I had a crap sleep last night and am already feeling my energy dipping so when my husband said to me this morning: ‘Don’t worry, love, stay in bed. I’ll take care of everything’, I was seriously appreciative and realised why I’m so lucky to have this man of mine. But hold on, before you go and think that my husband is a saint, let me just tell you that this has been a process and it’s not the way it’s always been.
At the moment, the standard routine in our house in the mornings is that whoever is taking the kids to school gets themselves ready while the other one packs their lunch boxes and makes them breakfast. It wasn’t always like this…

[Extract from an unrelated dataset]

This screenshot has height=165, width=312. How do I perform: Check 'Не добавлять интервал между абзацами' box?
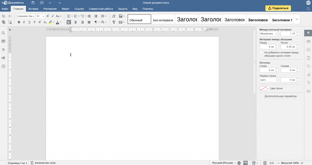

It used to be me setting the alarm, getting up and packing lunches, making breakfast etc. I can’t totally remember exactly at what point this changed, but at some point I think I got so fed up with constantly doing the lunch boxes and being in charge of the school morning routine that I probably said something and change happened. Maybe it wasn’t immediate but it did happen. (Just a side note here…you can’t expect change to happen if you don’t express yourself about what it is that isn’t working for you.) So now we’re in a much more equal positioning when it comes to the school morning routine and it works.
“You can’t expect change to happen if you don’t express yourself about what it is that isn’t working for you”
While it’s been a process to get us to this position where my husband can say to me, ‘don’t worry. I’ve got this’ (yes, those three sexy words) it’s also been a process for me to say ‘ok.’ Even as I was lying in bed this morning, I started feeling bad and was almost going to get up and help out but I stopped myself and allowed myself the time to stay in bed and let my husband take care of things. Because although that’s what I say I want, sometimes, I don’t always allow for it to happen.
There have been many times leading up to where we are now, when my husband might have said, ‘it’s ok, lie down, I’ll take care of this’, and while lying down, I’ll hear my girls fighting, my husband stressing out about trying to deal with them or whatever might be going on and my instinct and what I’ve done in the past is to jump out of bed, gone to see what’s going on, sorted everything out by rescuing the situation and made everyone happy…Right? WRONG! Because here’s what I’ve actually done. I’ve completely disempowered my husband by ‘rescuing’ him. I’ve ‘rescued’ him because I feel bad that he’s getting stressed out (which is so ridiculous but completely true) but by stepping in, I’m not allowing him to learn how to deal with our girls, to go through his own process with it. And then I end up feeling resentful that I can’t even ly down for a bit without having to be needed and ‘sort everything out’ when I’m the one who decided to get up! It wasn’t my husband calling me! Again, ridiculous but true.
Granted, it is much easier now that our girls are 7 and almost 9 but after nearly 9 years of parenting I am finally learning the art of letting go. Because it really is often about that. As women we might complain that our husband’s don’t do this, don’t give us time out but do we allow them to? Can we let go of the control enough to take the time out and deal with whatever is going on outside the door? Can we hand over the control and let them pack the lunch boxes?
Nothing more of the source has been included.